Results of the COURAGE trial showed no long-term survival benefit of PCI on top of optimal medical therapy for patients with SCAD [11]. Moreover, the recently published ORBITA trial even raised questions about symptom relief in patients with stable angina undergoing PCI, when compared to a sham procedure [12]. Although the interpretation of the results of this latter trial is subject to debate, the long-term hazards of stenting may support a more restrictive approach even in multivessel disease.

Literature addressing the dilemma of MV-PCI versus CV-PCI in patients with NSTE-ACS or SCAD is scarce. Most studies are observational and have several limitations. A sub-analysis of the ACUITY trial suggests that incomplete revascularisation at the index procedure in patients with ACS is associated with a higher 1‑year event rate [13]. In a recently published meta-analysis the results of 12 observational studies comparing MV-PCI versus CV-PCI in patients with ACS were analysed. No significant difference in mortality, repeat revascularisation, or the combined incidence of death, MI or revascularisation was found. However, the study design of the included trials was heterogeneous and there was evidence of publication bias [4]. On the other hand, another meta-analysis of nine studies including patients with NSTE-ACS or SCAD and proven MVD showed significantly lower mortality and a lower rate of non-fatal MI after complete revascularisation, when compared to incomplete revascularisation, at long-term follow-up. Surprisingly, no difference in repeat PCI was found [14]. Although the aforementioned studies have strong limitations, mainly due to study heterogeneity and publication bias, the suggestion is made that in general MV-PCI is non-inferior to CV-PCI. These observations are comparable to the results obtained in the present randomised trial.

The current study has several limitations. First, our study was terminated early due to slow patient recruitment.

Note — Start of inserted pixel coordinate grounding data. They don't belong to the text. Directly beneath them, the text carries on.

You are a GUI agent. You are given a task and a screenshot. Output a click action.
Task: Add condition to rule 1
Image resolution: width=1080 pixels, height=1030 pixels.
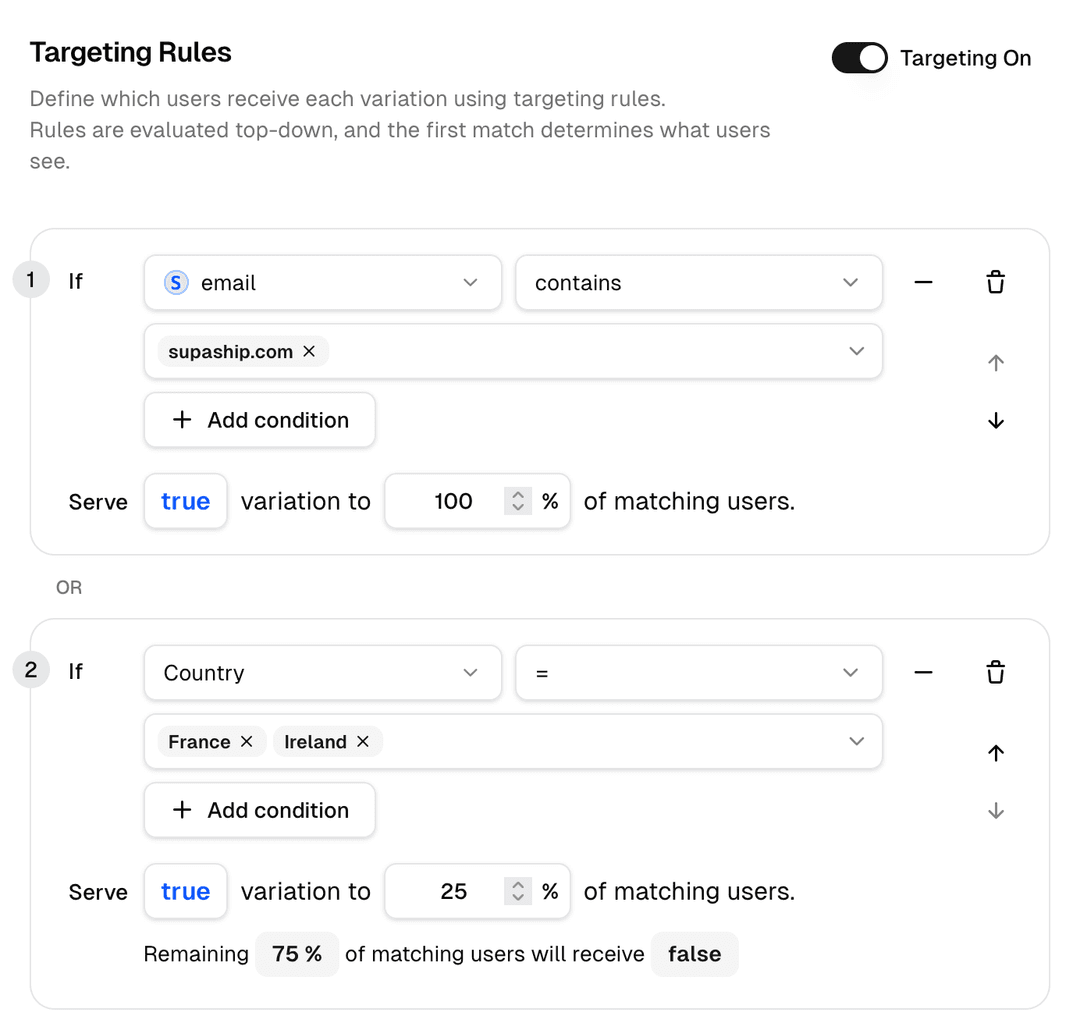click(259, 420)
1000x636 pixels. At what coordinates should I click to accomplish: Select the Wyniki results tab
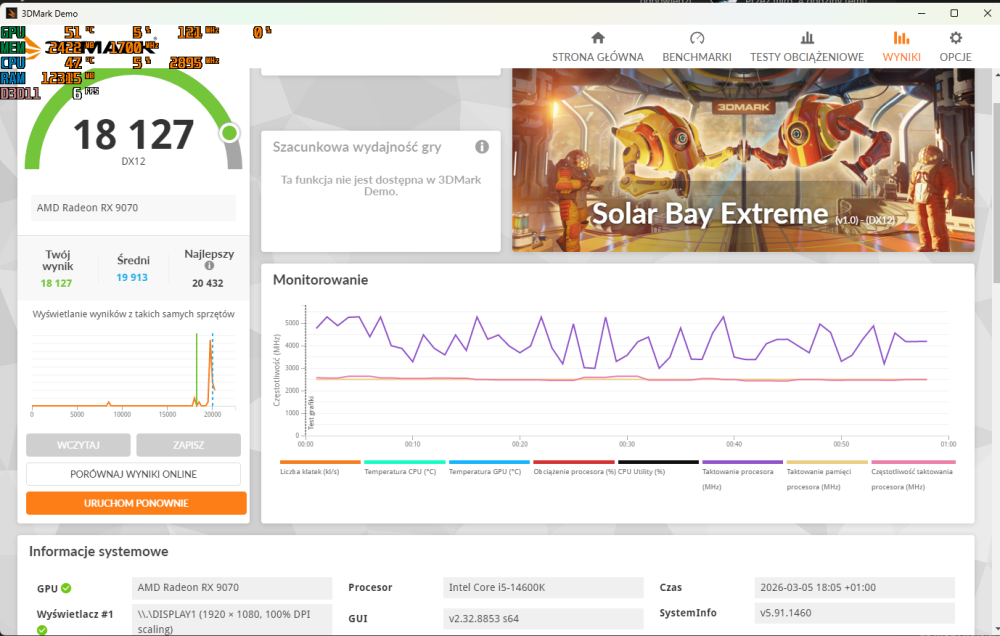(901, 46)
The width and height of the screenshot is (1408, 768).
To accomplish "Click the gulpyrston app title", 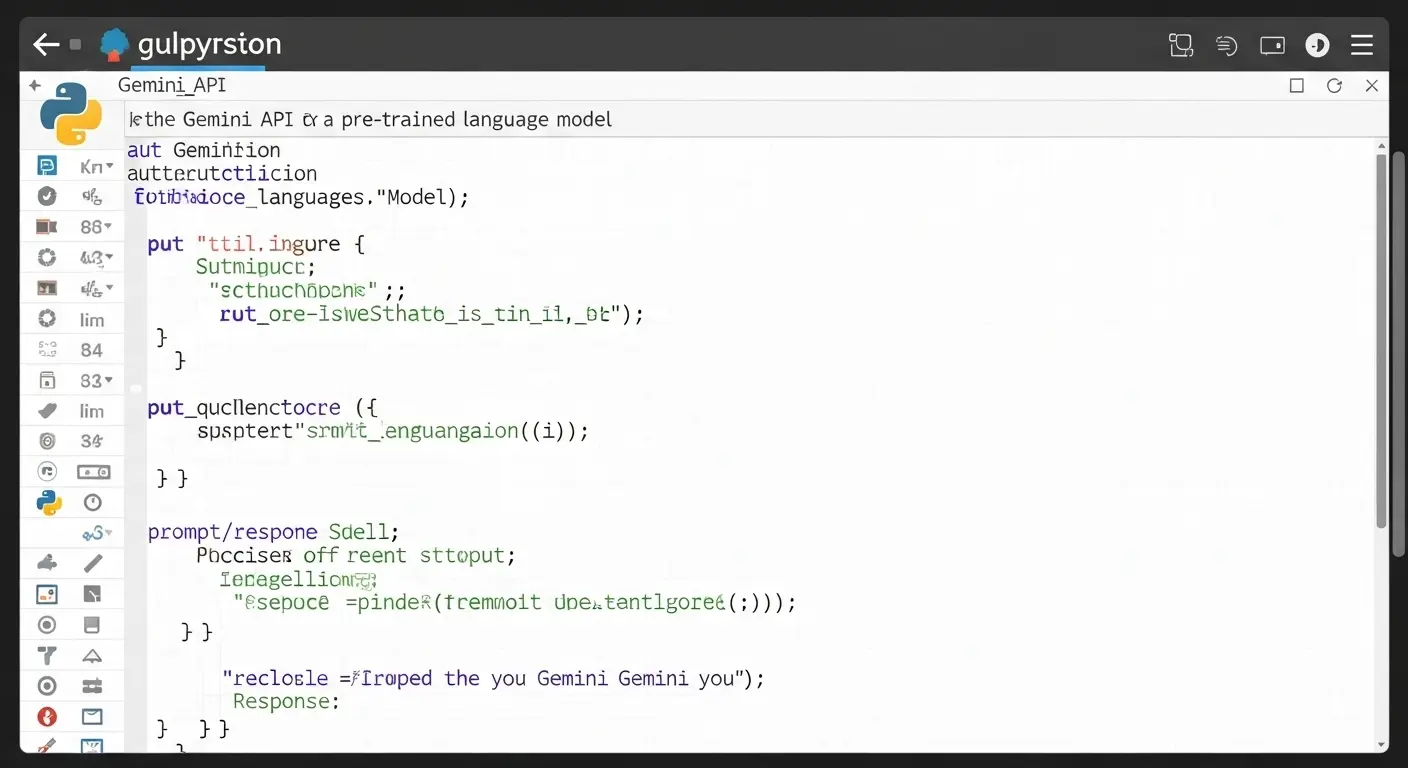I will (x=209, y=45).
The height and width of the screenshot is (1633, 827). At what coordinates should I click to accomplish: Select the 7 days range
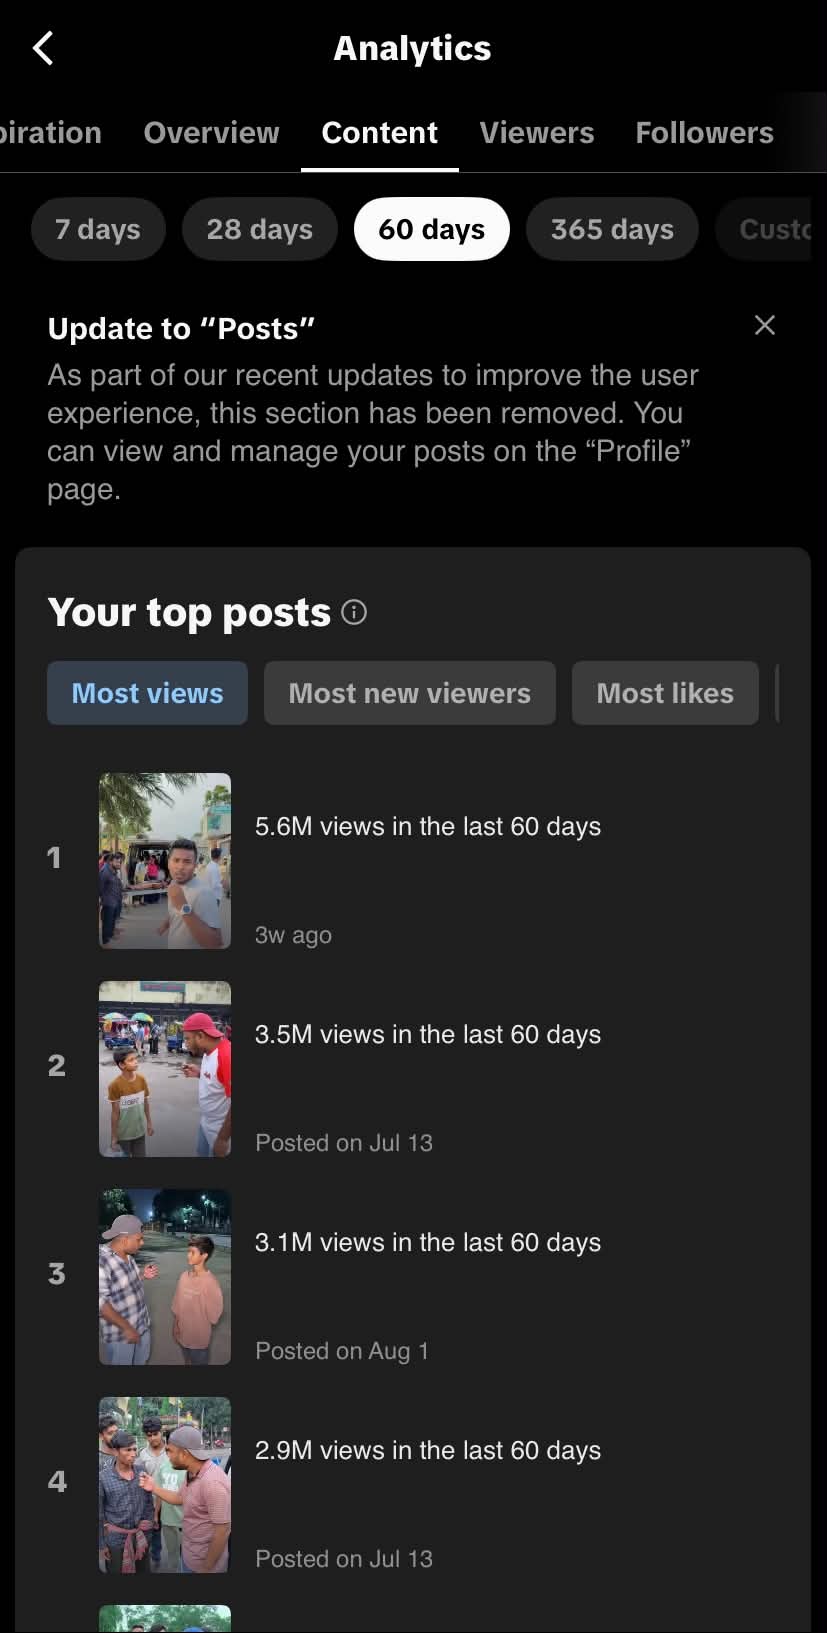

Therefore, it was underpowered to detect a difference in clinical endpoints. Second, although culprit identification and judgement of lesion severity were performed by two independent interventional cardiologists, this was not quantified by objective measurement. FFR can potentially be a useful tool in culprit identification and severity of coronary stenosis. At the time of design of the trial, measurement by FFR was not yet routine practice. Furthermore, in contemporary practice interventional cardiologists state they do not perform FFR even in lesions of intermediate severity [15]. Thereby the strategies in MVD as stated in the present study still reflect everyday practice. Third, we combined the results of patients presenting with SCAD and ACS. Although the decision to perform MV-PCI or CV-PCI can be challenging in both groups of patients, one should keep in mind that both conditions are different entities with different clinical outcomes in general. Fourth, patients and care providers were not blinded for the treatment arm. Although further revascularisation had to be ischaemia driven there is still a potential bias. Finally, the risk of in-stent restenosis would potentially be higher in the complete revascularisation group, since more stents were placed. Although the current study has a longer follow-up period than other studies comparing MV-PCI and CV-PCI in ACS and SCAD patients, the possibility still exists that symptomatic in-stent restenosis will occur later, after the study follow-up period [4, 7, 16].

Because of the relatively small number of patients enrolled in this study it should be considered hypothesis generating. A larger randomised, controlled trial powered for hard clinical endpoints would be of great value in order to form a clear and well-defined recommendation in international guidelines [1].

Conclusion

Our present study is the first randomised, controlled trial evaluating the MV-PCI versus CV-PCI strategy by using DES, in patients with MVD presenting with NSTE-ACS or SCAD. After 5 years’ follow-up we observed no significant difference in the occurrence of the combined endpoint death, new MI and/or repeat revascularisation. There was a small but statistically non-significant difference between the two groups regarding a higher rate of death or MI in the MV-PCI group, and more frequent repeat revascularisation in the CV-PCI group.